As a family in 2007 my good wife and I, along with the two B.E.s, enrolled in Mike Church’s great beekeeping class, which I described at the time.
At that time, our country was beginning to understand the perilous state of the pollinators who are essential to agricultural production. The class was comprised of a wonderful group of individuals eager to play their roles in helping our apian friends in their struggle to survive.
Jim Schmalz was a particularly memorable student in the class. He was a retired engineer, a Marine aviator from the Vietnam War, who had spent his professional career in St. Louis. His wife Su’s parents, John and Elsie Tolnitch, had retired to the Northern Neck from Dayton, Ohio, in 1971, where they settled into a great Victorian home in Heathsville. After John’s death, Elsie continued to live there until her death at 103 in 2012. In 2004, Jim and Su relocated to a farm outside of Heathsville in order to be on hand to care for her mother.
Once here, the Schmalzs began volunteering in a range of community projects. Jim, with his extensive background in science and engineering, having graduated from Carnegie Mellon University as a mechanical engineer, began mentoring high school students in mathematics and science.

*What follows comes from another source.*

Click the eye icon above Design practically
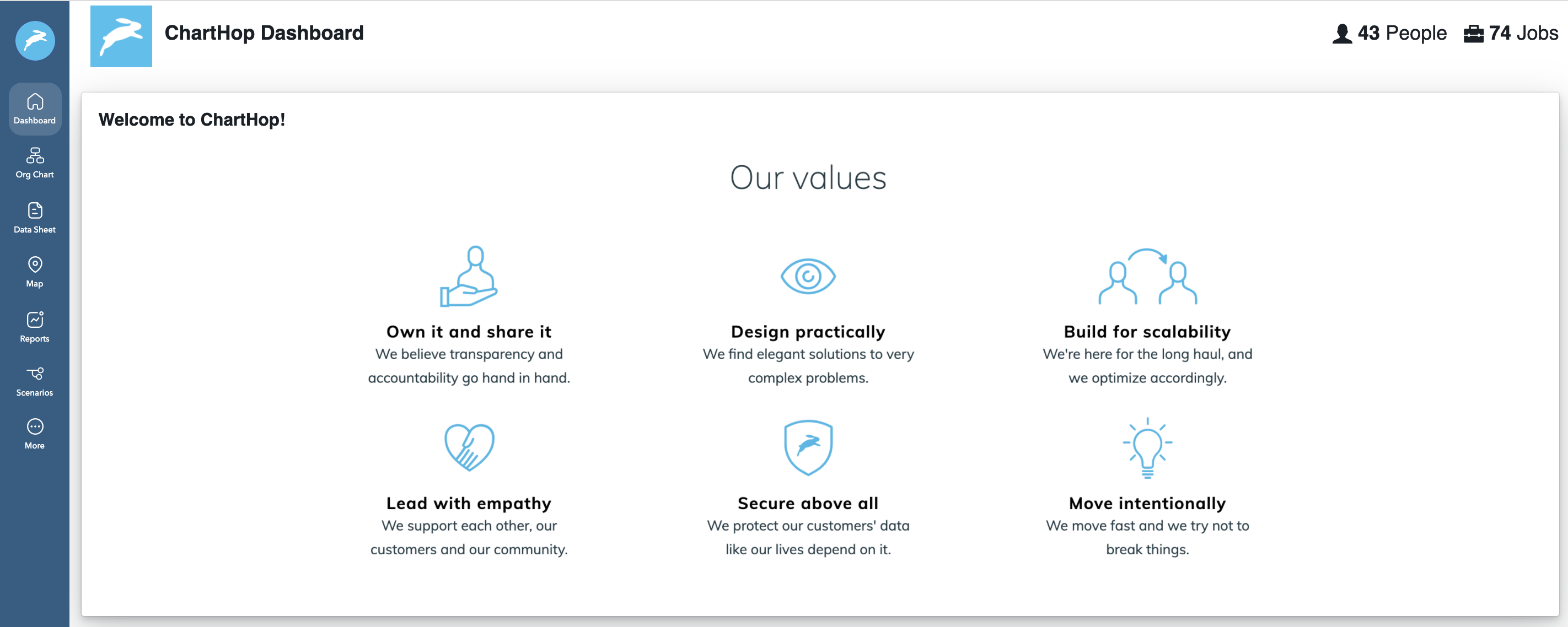The height and width of the screenshot is (627, 1568). (x=808, y=277)
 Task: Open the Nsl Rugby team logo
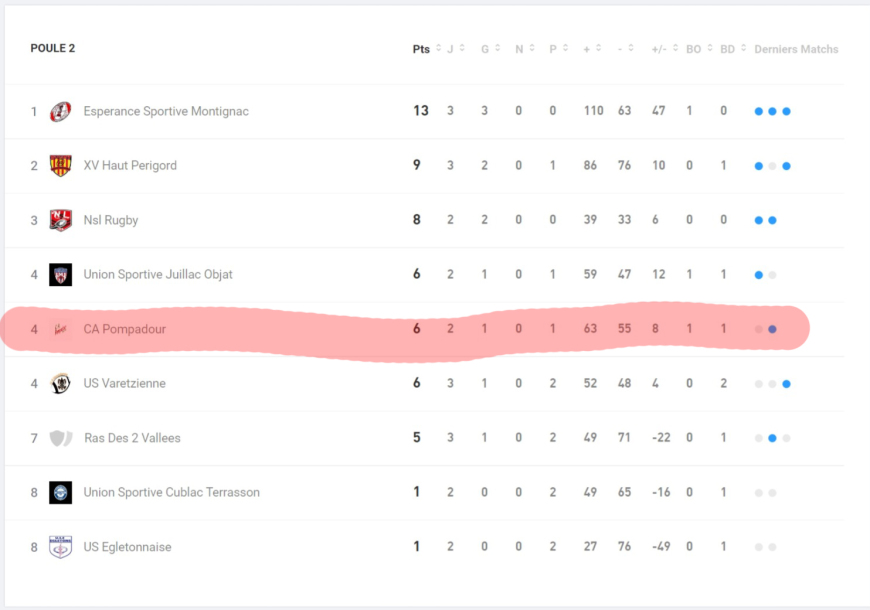pos(61,220)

Jim was a born teacher, one who enjoyed every moment with his students, tutoring them with profound dedication, delighting in their progress and always encouraging about their futures. He and Su had lost their eldest child, Steven, at age 15 while playing in a water polo tournament in St. Louis in 1992. They turned their sorrow into service for others, admirably making life better for those in need.

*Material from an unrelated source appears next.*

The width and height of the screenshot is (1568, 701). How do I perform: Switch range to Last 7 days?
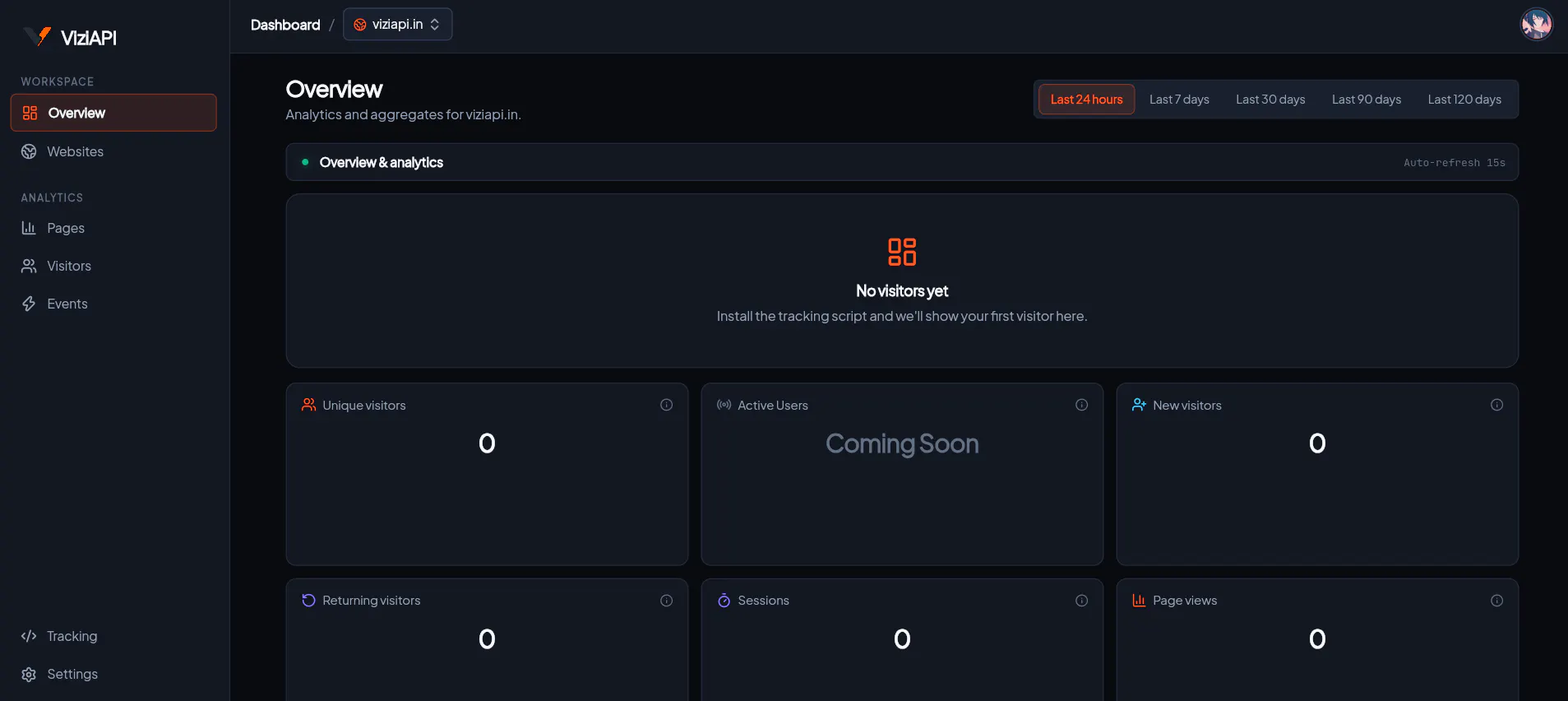(1179, 100)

In our beekeeping class, Jim was a stellar student. He took the project quite seriously and was determined to do his part in providing a good habitat for the bees on his property. Unfortunately, we did not meet with the same level of success that Jim did. We started with two hives, one of which died at the end of the first year, and the second, despite our feeding the bees all winter, died out the following summer. Jim persevered, and his hives thrived.
Four years ago, after 14 years here in the Northern Neck, Jim and Su decided to return to St. Louis in order to be nearer their children and grandchildren. Their departure left a huge void in the community. Once back there, Jim found new areas in which he could continue to offer his level of service. He became a volunteer at The Green Center in University City, a large urban park where he instituted a beekeeping program, and where he taught a variety of classes. Wherever he was, Jim gave back to his community with all of his resourcefulness and energy.
Each year, in community emails, Jim would describe his multifaceted activities. Each version showed how greatly he valued life and being able to serve in many capacities. Last week, unexpectedly, Jim died at his home in University City, Missouri. His life was a model for all of us to emulate, demonstrating the fullness of kindness and selflessness.
James Augustus Schmalz, April 29, 1946 – August 27, 2022. R.I.P.